Russian Federation Senator from Ryazan Oblast
- In office 22 September 2022 – 11 December 2024
- Preceded by: Irina Petina
- Succeeded by: Sergei Anopriyenko

6th Governor of Ryazan Oblast
- In office 14 February 2017 – 10 May 2022
- Preceded by: Oleg Kovalyov
- Succeeded by: Pavel Malkov

Member of the State Duma
- In office 18 September 2016 – 17 February 2017

6th Mayor of Kaluga
- In office 2007 – 25 December 2010
- Preceded by: Maxim Akimov
- Succeeded by: Nikolay Polezhayev

Personal details
- Born: November 21, 1971 (age 54) Kaluga, RSFSR, USSR
- Party: United Russia

= Nikolay Lyubimov =

Russian politician

Nikolay Viktorovich Lyubimov (Николай Викторович Любимов; born 21 November 1971) is a Russian politician serving as a senator from Ryazan Oblast from September 2022. Previously, he was governor of Ryazan Oblast from 2020 to 2022, member of the 7th State Duma, deputy governor of Kaluga Oblast from 2011 to 2015, and mayor of Kaluga in from 2007 to 2010.

== Career ==
In 1993, he graduated from the Faculty of History of Kaluga State University (teacher of history and social and political disciplines). In 2001 he graduated from Moscow Humanitarian-Economic Institute (jurisprudence).

From 2004 to 2007, he was Minister of Economic Development of Kaluga Oblast.

From 2007 to 2010, he was Mayor of Kaluga.

From December 2010 to September 2015, he was Deputy Governor of Kaluga Oblast.
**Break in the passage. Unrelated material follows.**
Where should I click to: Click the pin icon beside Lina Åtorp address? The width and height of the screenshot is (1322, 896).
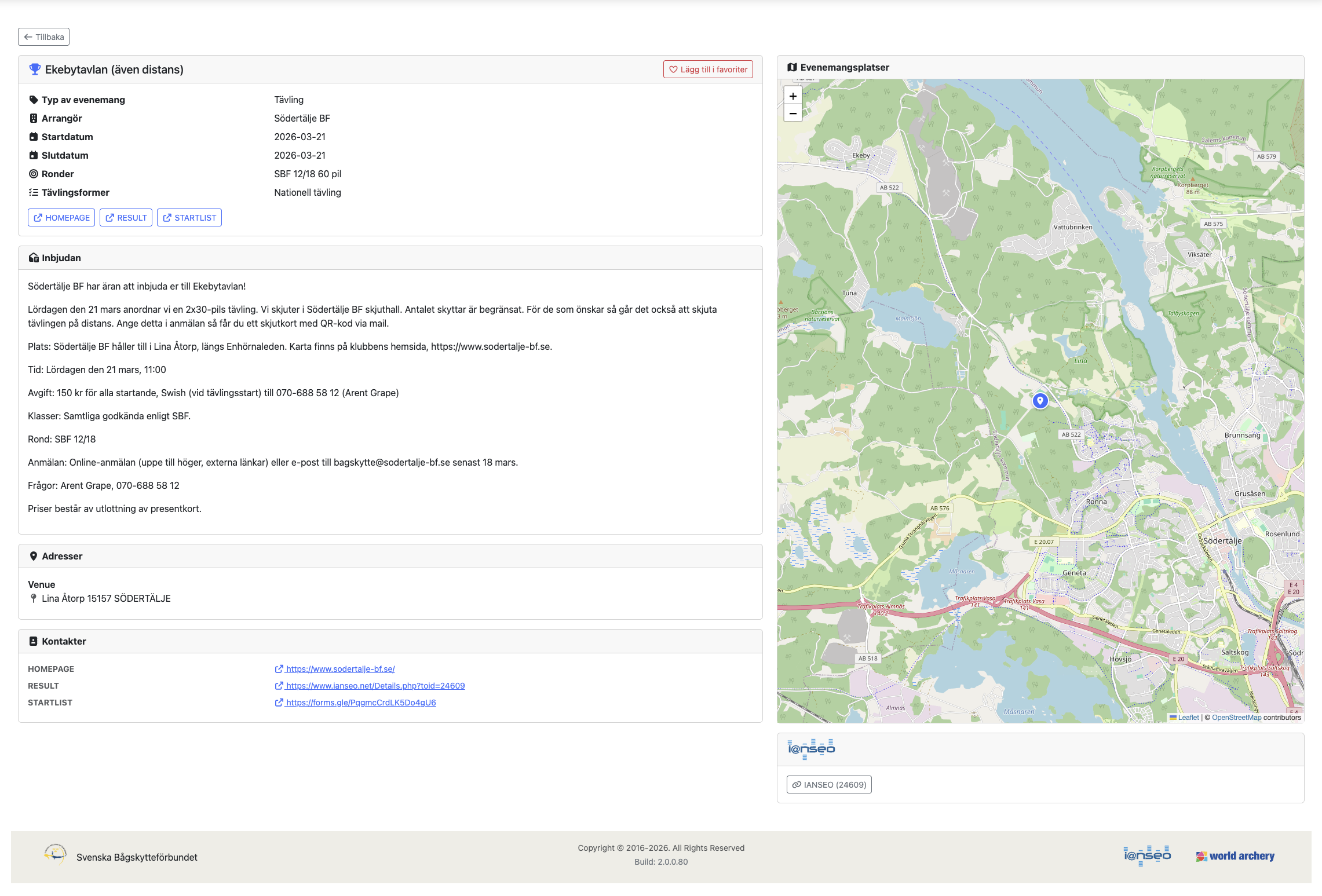(34, 598)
From September 2011 to September 2015, he was Deputy Governor of Kaluga Oblast — the head of the Administration of the Governor of Kaluga Oblast.

On September 13, 2015, at the election of deputies of the Legislative Assembly of Kaluga Oblast of the VI convocation, he was elected to the party list of United Russia.

On September 18, 2016, he was elected to the 7th State Duma of the Russian Federation.

On February 14, 2017, by decree of President Vladimir Putin, he was appointed acting governor of Ryazan Oblast. Before taking office, he was elected Governor of Ryazan Oblast.

On May 10, 2022, he announced his refusal to be re-elected to the post of governor in the next election.

== Personal life ==
Lyubimov is married and has two children.